The data sources I would use are:

  1. The National Bureau of Economic Research (NBER) web site on U.S Business Cycle Expansions and Contractions: https://www.nber.org/cycles/. Though I had initially decided to use Wikipedia https://en.wikipedia.org/wiki/List_of_recessions_in_the_United_States as a source for dates of recessions, NBER’s site proved to be a more reliable source. A copy of the web page was downloaded on May 6, 2020 and is available here: https://raw.githubusercontent.com/logicalschema/DATA607/master/FinalProject/nber.html

  2. NYC Open Data: https://data.cityofnewyork.us/Business/Legally-Operating-Businesses/w7w3-xahh as a source for data from at least 1998 for licenses of businesses in NYC. The data contains the types of industry and information about their licenses. A download of the data was made to csv and is available here: https://github.com/logicalschema/DATA607/raw/master/FinalProject/Legally_Operating_Businesses.csv.gz

Based on the data, I would like to see how long NYC would potentially be impacted by financial downturn.

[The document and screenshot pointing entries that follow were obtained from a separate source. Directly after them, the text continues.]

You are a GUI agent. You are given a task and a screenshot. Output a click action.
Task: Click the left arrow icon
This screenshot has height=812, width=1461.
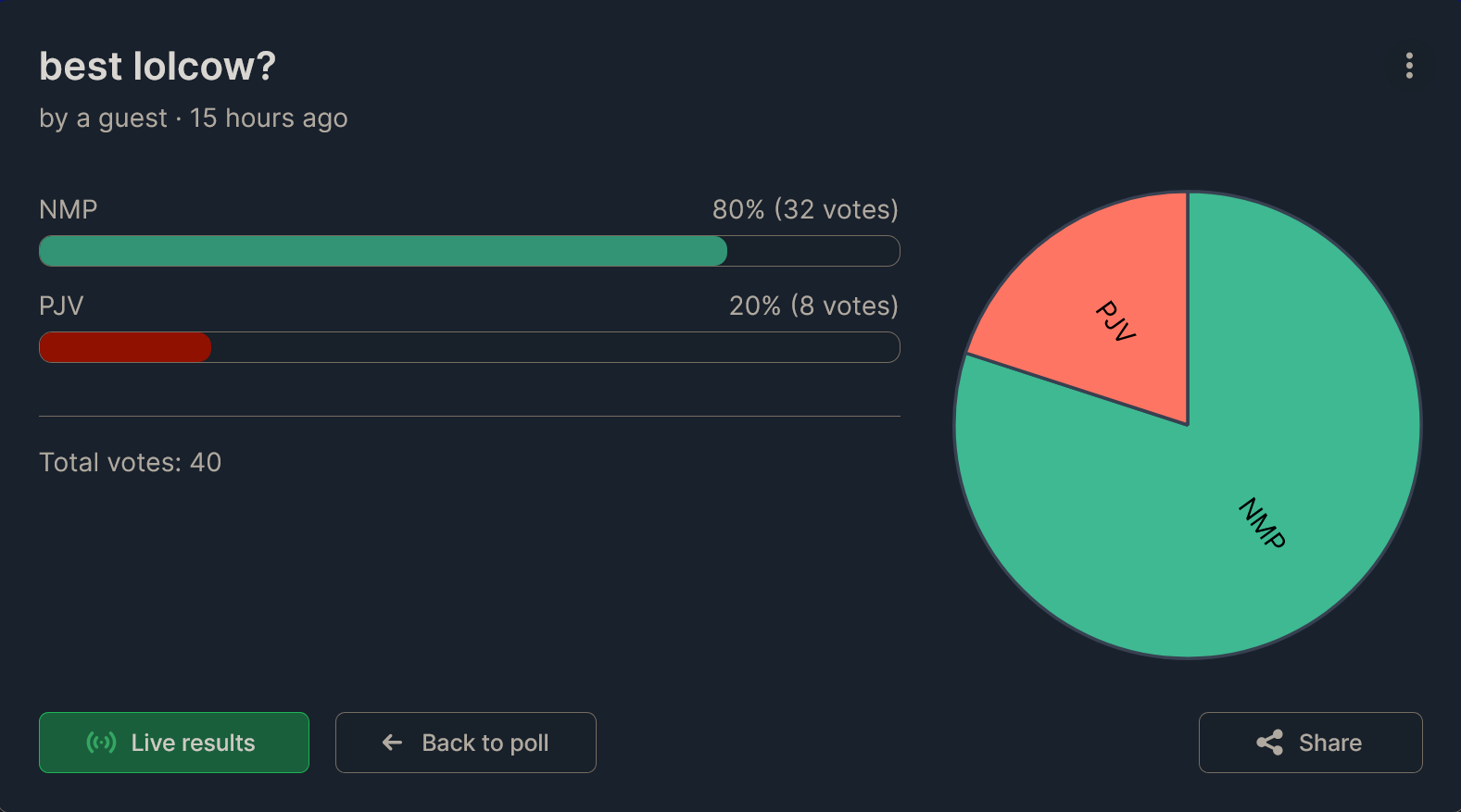393,743
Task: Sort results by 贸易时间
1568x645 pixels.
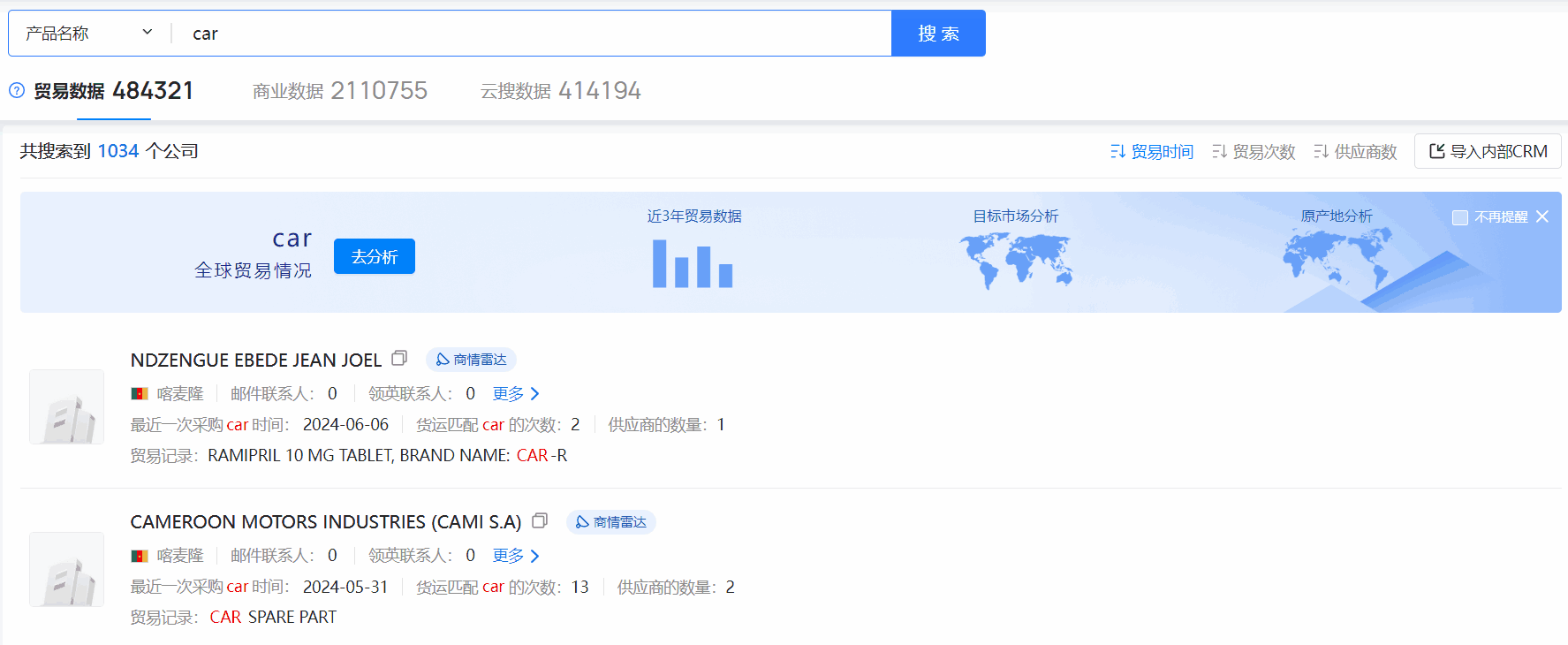Action: coord(1152,152)
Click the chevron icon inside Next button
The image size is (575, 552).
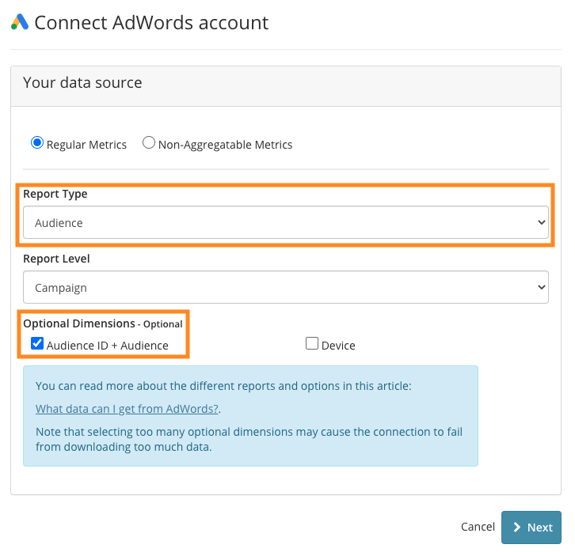click(x=517, y=527)
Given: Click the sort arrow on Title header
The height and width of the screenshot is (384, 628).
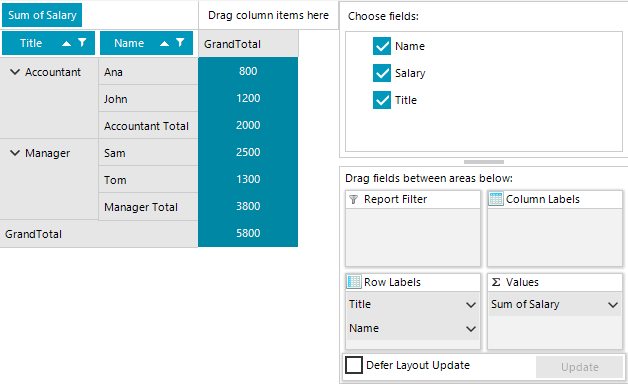Looking at the screenshot, I should pyautogui.click(x=66, y=43).
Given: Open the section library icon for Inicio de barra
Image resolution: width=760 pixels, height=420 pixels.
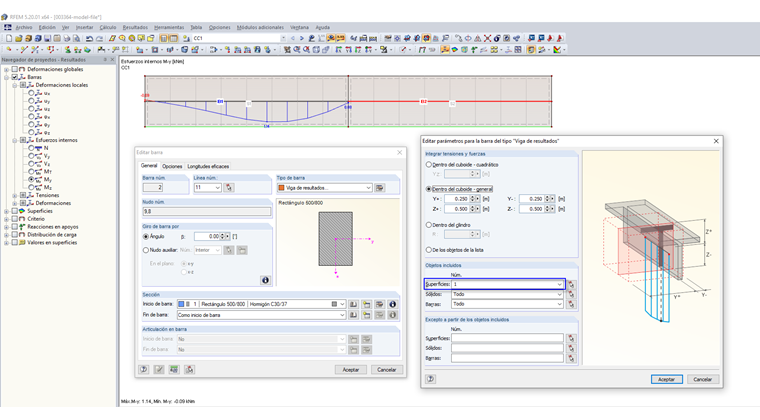Looking at the screenshot, I should pos(354,304).
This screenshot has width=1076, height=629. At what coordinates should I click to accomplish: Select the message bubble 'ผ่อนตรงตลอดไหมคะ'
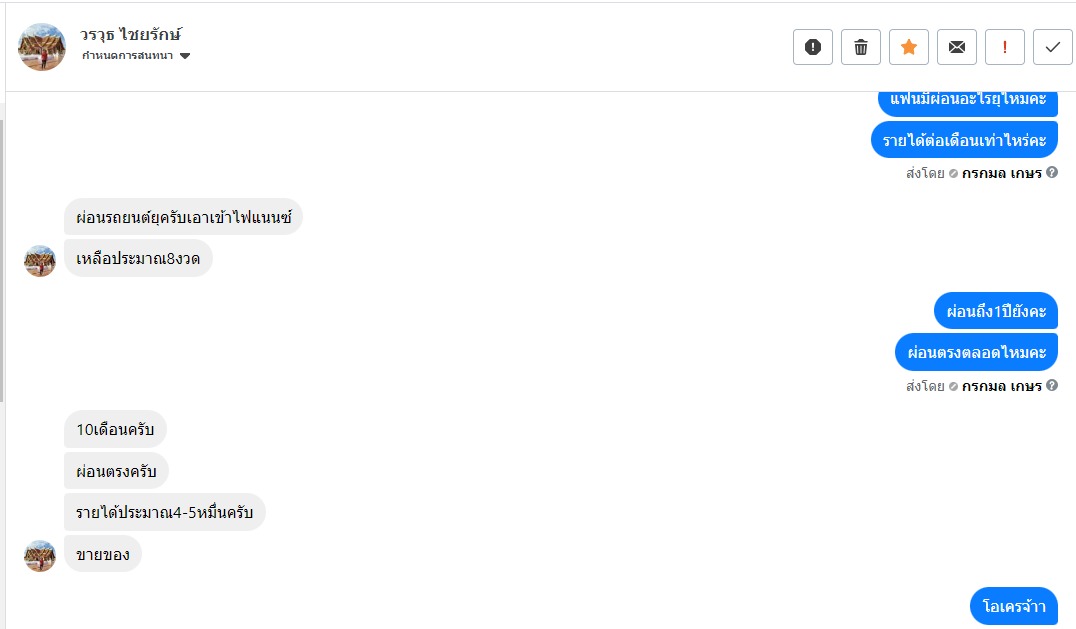[x=976, y=352]
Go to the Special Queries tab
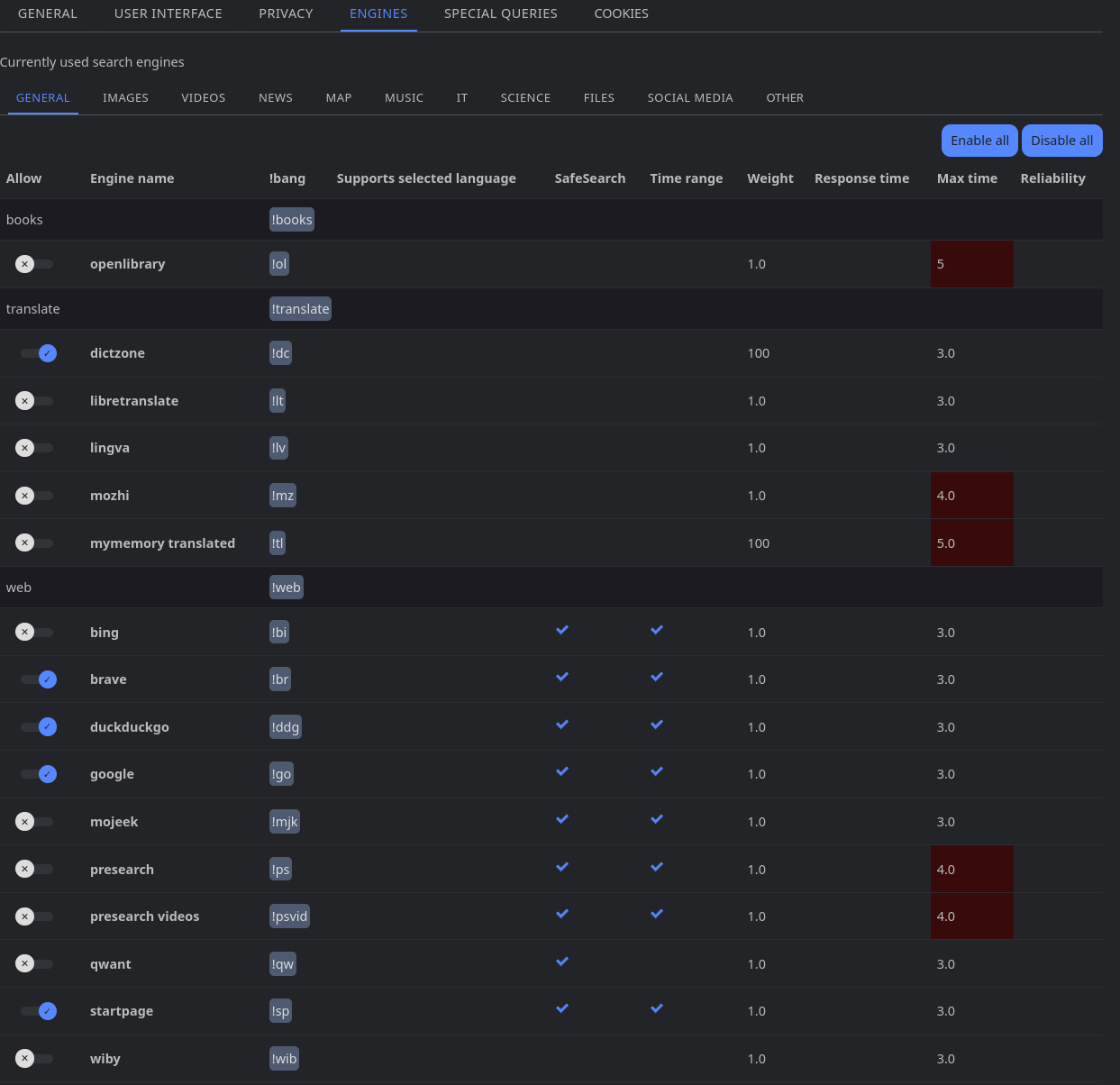The width and height of the screenshot is (1120, 1085). (x=500, y=14)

Let’s start by using the libraries we will be using.

library(knitr)
library(xml2)
library(stringr)
library(dplyr)
library(rvest)
library(lubridate)
library(tidyverse)
library(summarytools)
library(ggplot2)
library(leaflet)

# For summarytools package
opts_chunk$set(results = 'asis',      
                comment = NA,
                prompt  = FALSE,
                cache   = FALSE)

st_options(plain.ascii = FALSE,        
            style        = "rmarkdown", 
            footnote     = NA,          
            subtitle.emphasis = FALSE)  


# Function to remove HTML tags from x
cleanHTML <- function(x) {
  return(gsub("<.*?>", "", x))
}

Import

This section will go over how the data was imported for use in R.

NYC Zip Codes

NYC consists of five boroughs: the Bronx, Brooklyn, Manhattan (aka New York), Queens, and Staten Island. Queens can be broken down into its old village system where cities are listed as such villages as Jackson Heights, Elmhurst, and Forest Hills. I decided that I needed a one-to-one mapping of zip code to borough to better represent the data. For this, I consulted the web site: https://www.nycbynatives.com/nyc_info/new_york_city_zip_codes.php that breaks down zip codes into the associated borough. This page was downloaded and saved on my Github.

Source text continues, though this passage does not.